PROMPT:
Decide whether each statement agrees with the excerpt about Horse Cave, and answer yes or no for each, quoting the excerpt's deciding words: (a) the ice-cream shop in Horse Cave is open; (b) the downtown of Horse Cave is made up of two blocks of historic buildings; (c) Christopher Carter Sanderson has led the Kentucky Repertory Theatre for many years.

EXCERPT:
..........

In a small town 80 miles south of Louisville in south-central Kentucky's cave country, one exit away from the kitschy tourist district of Cave City, where Dinosaur World, the Wigwam Village and Redneck Golf explode at the mouth of Mammoth Cave National Park, a world-class theater sits poised on the brink of dramatic reinvention.
If you want a photo of yourself with a fiberglass statue of Yogi Bear, then Cave City is your stop. By contrast, nearby Horse Cave is a sleepy rural town, its downtown comprising two blocks of historic buildings housing a handful of small, locally owned businesses. The ice-cream shop is closed, but the natural museum at the mouth to the Hidden River Cave is open. If you drive two miles in any direction, you're back in rolling farmland, studying the signs for the upcoming goat auction while idling behind a rural postal truck.
Horse Cave is more than 800 miles removed from the neon lights of Broadway, but to Christopher Carter Sanderson, the newly minted executive director of its venerable Kentucky Repertory Theatre, the small Hart County community is the new center of the universe.

..........

MATERIAL:
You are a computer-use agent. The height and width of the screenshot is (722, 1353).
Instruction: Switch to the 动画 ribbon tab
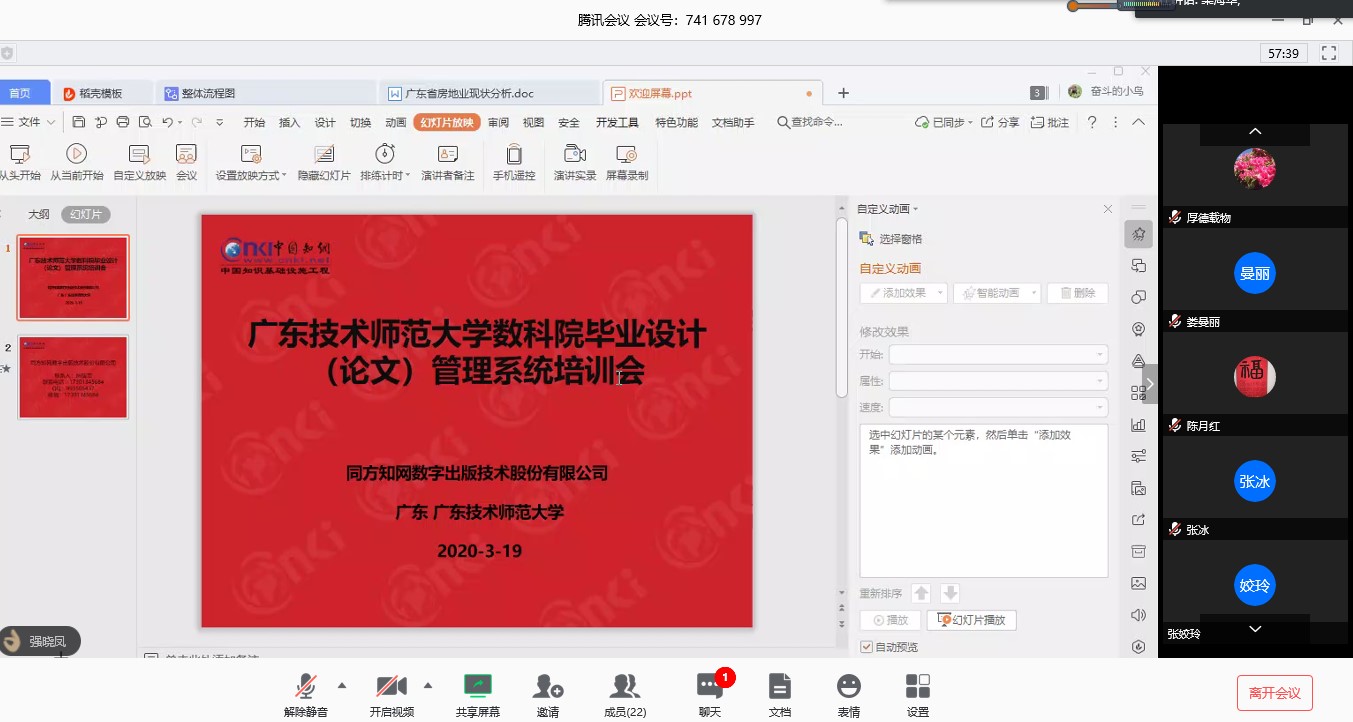(396, 122)
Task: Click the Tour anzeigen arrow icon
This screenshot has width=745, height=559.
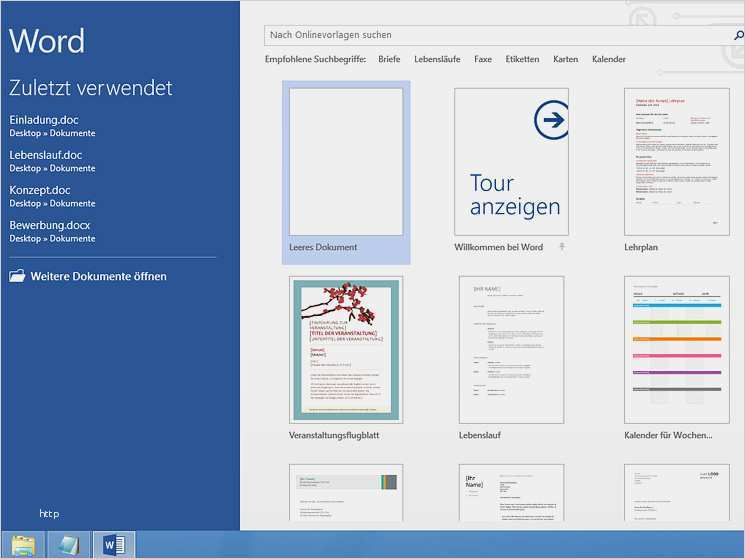Action: point(549,122)
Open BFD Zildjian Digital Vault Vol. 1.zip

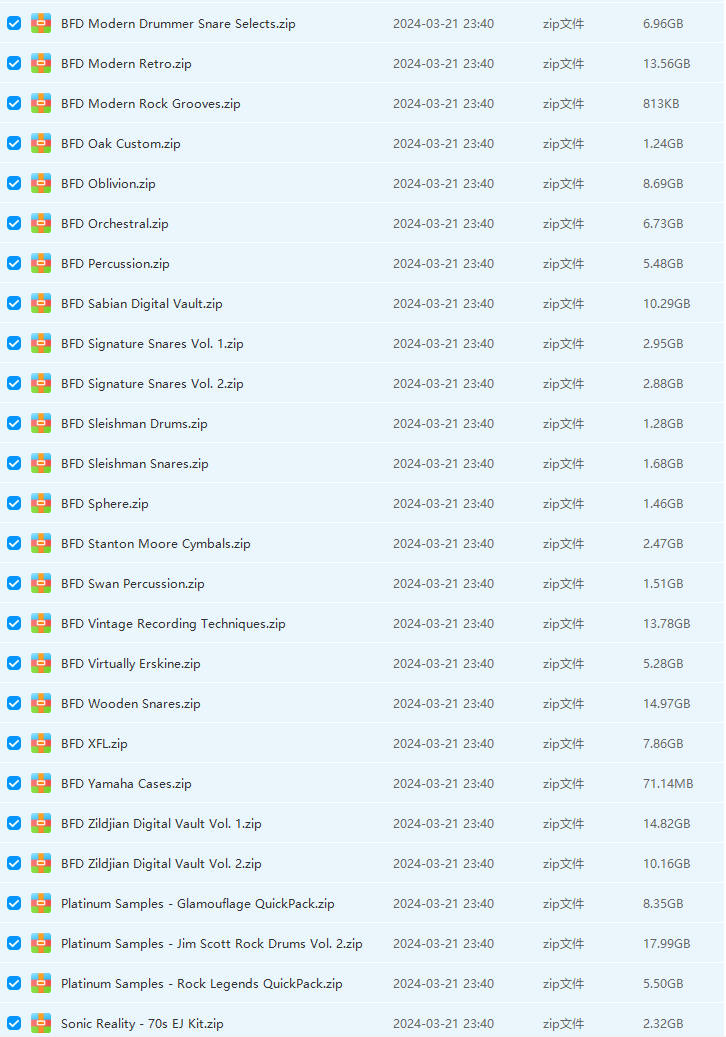pyautogui.click(x=161, y=823)
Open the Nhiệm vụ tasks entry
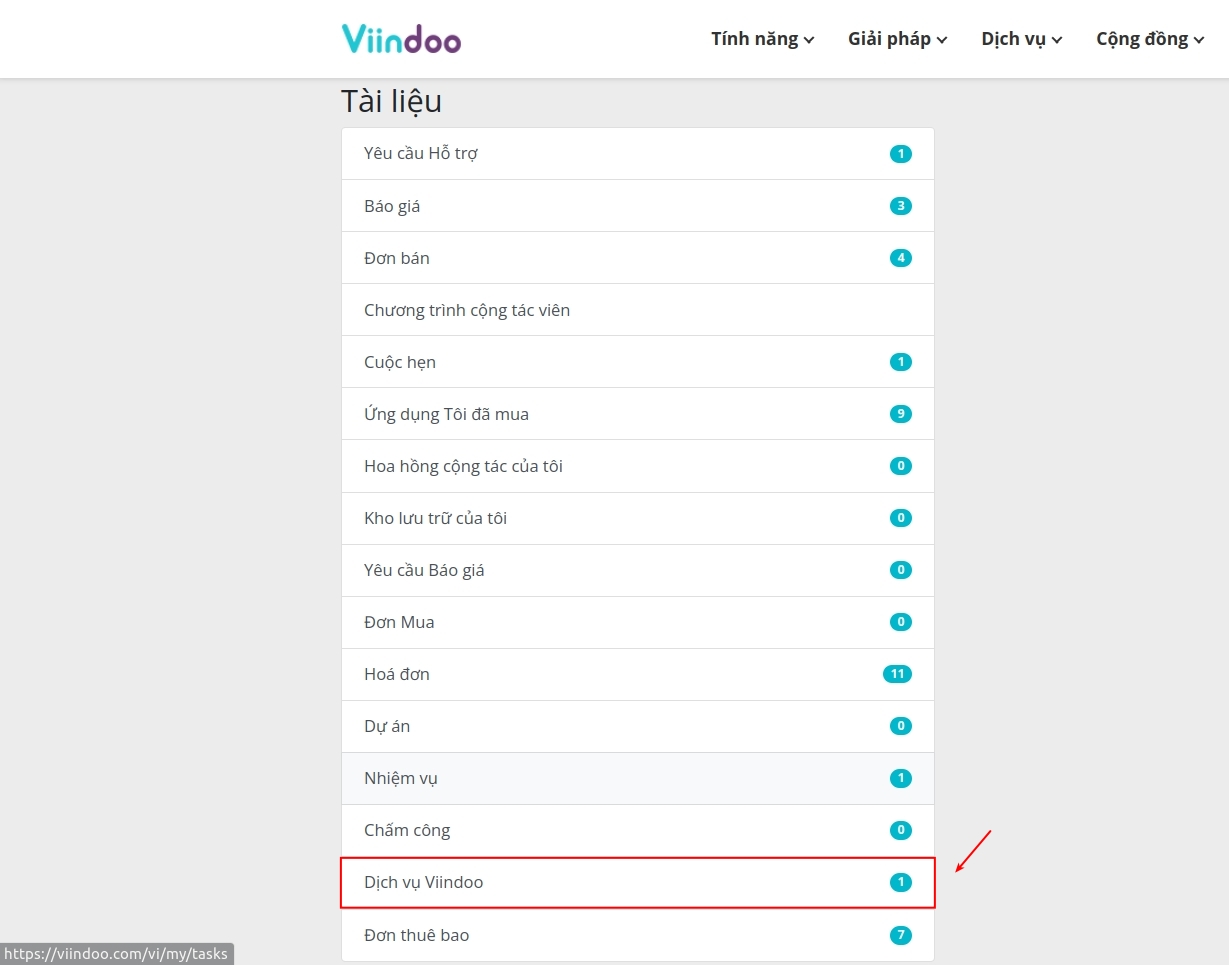Image resolution: width=1229 pixels, height=965 pixels. (x=638, y=778)
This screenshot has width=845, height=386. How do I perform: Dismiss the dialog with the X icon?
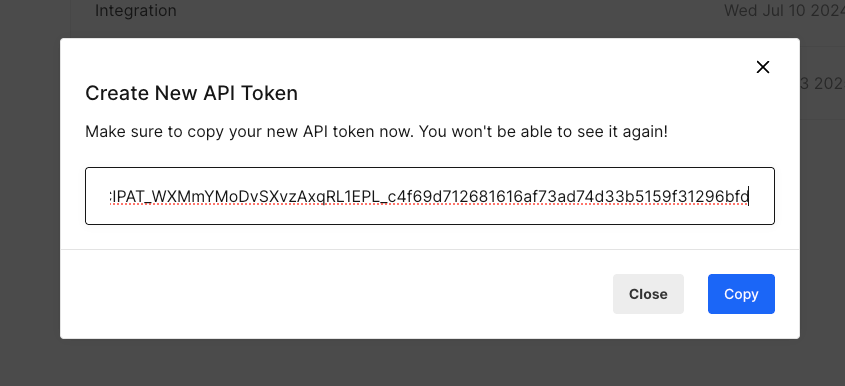[x=763, y=67]
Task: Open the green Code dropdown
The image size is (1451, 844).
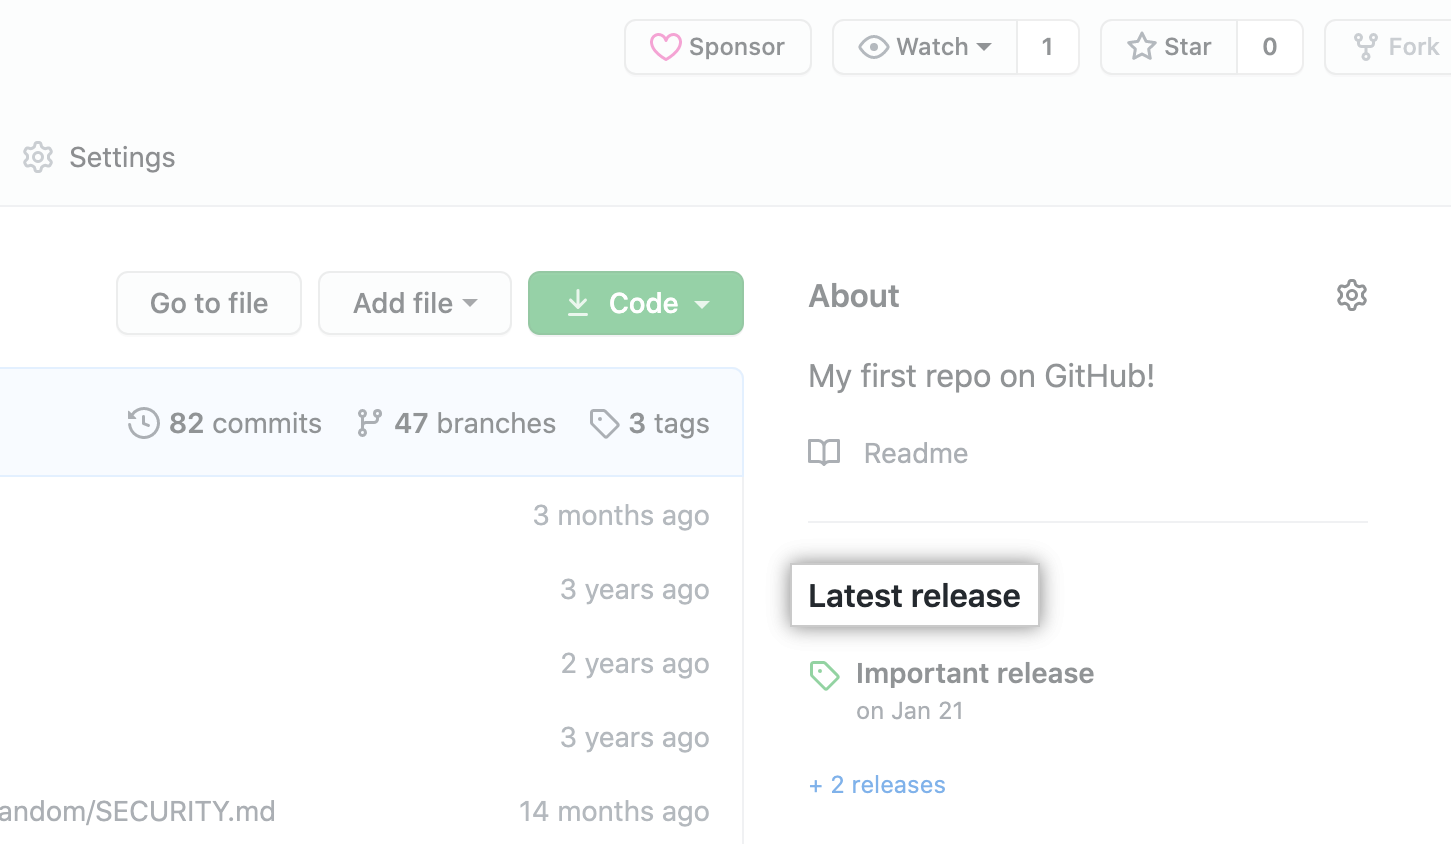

..........

SOLUTION BELOW:
(a) No: "The ice-cream shop is closed"
(b) Yes: "its downtown comprising two blocks of historic buildings"
(c) No: "the newly minted executive director of its venerable Kentucky Repertory Theatre"